In this study, we demonstrated that TRAIL significantly inhibited joint inflammation and reduced the severity of arthritis in animal models of inflammatory arthritis. TRAIL profoundly suppressed the joint inflammation in rats with CIA. In addition, TRAIL-R knockout mice developed more severe joint inflammation and were resistant to the TRAIL treatment in the CAIA animal model. Previous studies have demonstrated that treatment of mice with inflammatory arthritis using recombinant TRAIL protein reduced the joint inflammation and the severity of arthritis.¹⁹ In agreement with those observations, chronic TRAIL blockade in mice exacerbated the disease severity in autoimmune arthritis and intraarticular administration of TRAIL gene ameliorated the disease.^13,24 However, most of these previous results attributed the protective effects against arthritis to the pro-apoptotic activity of TRAIL and its ability to trigger apoptosis of the inflammatory and synovial cells^19,24,25 or to blocking cell-cycle progression.¹³ Although some evidence has indicated that TRAIL promotes synoviocyte proliferation in RA,^26,27,28 the effects of TRAIL on the proliferation of inflammatory cells and synovial cells has remained controversial.^25,29 In this study, we clearly demonstrated that the suppression of the joint inflammation by TRAIL was not due to the induction of apoptosis in T cells, macrophages or synoviocytes (Figure 3; Supplementary Figure S4). In contrast, TRAIL exerted its anti-inflammatory effects by directly inhibiting the T-cell activation via a TRAIL/TRAIL–R interaction. In addition, it had been demonstrated that RA synovial cells are resistant to apoptotic cell death,^26,30 which suggested that an apoptosis-independent pathway was involved in the TRAIL-induced suppression of inflammatory arthritis. These results suggested a novel role for TRAIL in modulating inflammatory arthritis and autoimmune diseases.

In recent years, accumulating evidence has demonstrated that TRAIL modulates the immune responses in autoimmune diseases.^13,14,15,16 Administration of TRAIL led to a significant reduction in the antigen-specific antibody production in the autoimmune-prone lymphoproliferative strain of mice, C3H/HeJ^gld/gld.¹⁵ Chronic blockade of TRAIL exacerbated the disease severity in experimental autoimmune EAE¹⁶ and autoimmune arthritis ¹³ in mice. In addition, TRAIL inhibited development of autoimmune diabetes in NOD mice.¹⁴ All of these studies and our results emphasize the regulatory role of the TRAIL in modulating autoimmune immune responses and suggest that there are potential implications for TRAIL in therapy for autoimmune diseases.

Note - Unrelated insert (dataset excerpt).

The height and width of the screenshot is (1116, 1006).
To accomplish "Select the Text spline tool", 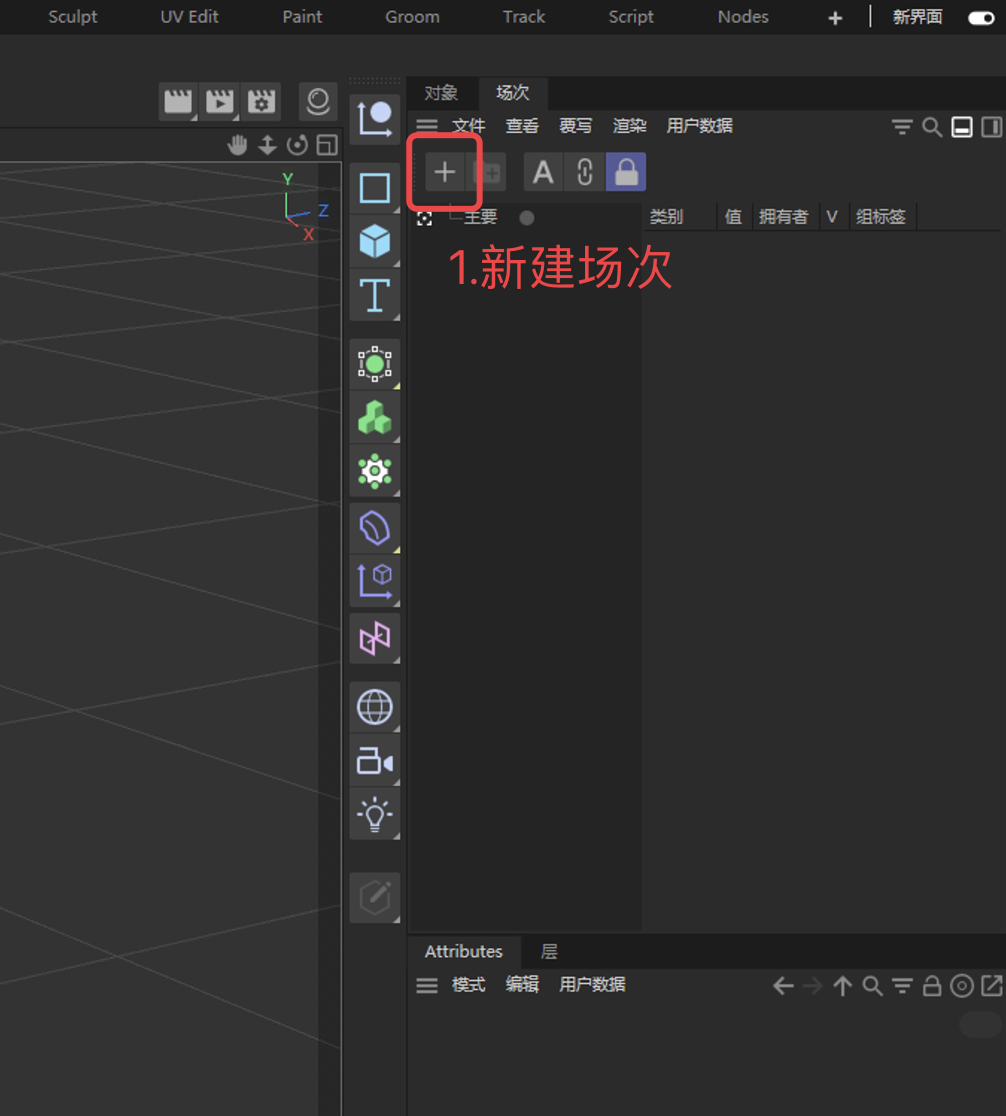I will click(375, 296).
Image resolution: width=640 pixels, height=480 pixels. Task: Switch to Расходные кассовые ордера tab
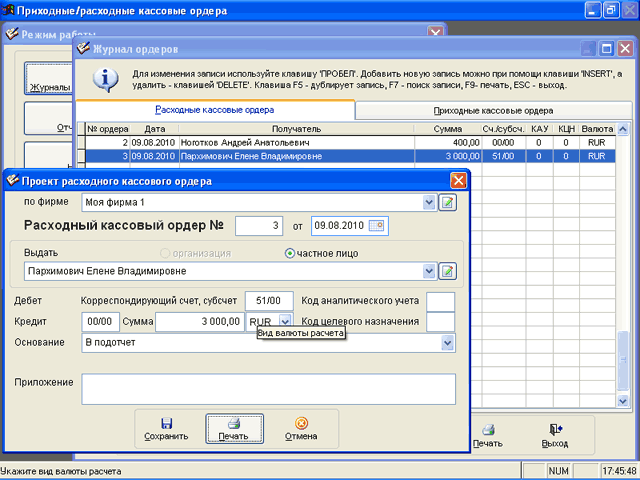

RA is a prototype of autoimmune arthritis which presents as repeated polyarthritis and causes severe joint damage, osteoporosis and an impaired quality of life. The intense inflammation in RA is mediated by over-reactions of the infiltrating mononuclear phagocytes, lymphocytes, and synovial fibroblasts in the inflamed synovium, and osteoclastogenesis. Proinflammatory cytokines and chemokines act as important mediators of the joint inflammation, acceleration of pannus formation, and subsequent joint destruction and bone loss during the pathogenesis of RA.^31,32 In this study, our results demonstrated the potent anti-inflammatory effects of TRAIL in animal models of inflammatory arthritis with effects comparable to the TNF-α blocking agent. In addition, the combination of TRAIL with etanercept synergistically suppressed the joint inflammation and joint destruction and inhibited the production of proinflammatory cytokines and chemokines in inflammatory arthritis. Moreover, TRAIL was demonstrated to strongly suppress the receptor activator of nuclear factor kappa-B ligand (RANKL)-induced osteoclastic differentiation.³³ Therefore, TRAIL may regulate osteoclast differentiation during inflammation and has an important role in osteoimmunology. These results suggest that TRAIL is not only potent in inhibiting joint inflammation but is also efficacious in protecting against the joint erosion and bone loss in inflammatory arthritis. Notably, the combination of TRAIL and etanercept synergistically suppressed the joint inflammation in inflammatory arthritis. All of these results suggest that TRAIL has potential as a therapeutic target in RA.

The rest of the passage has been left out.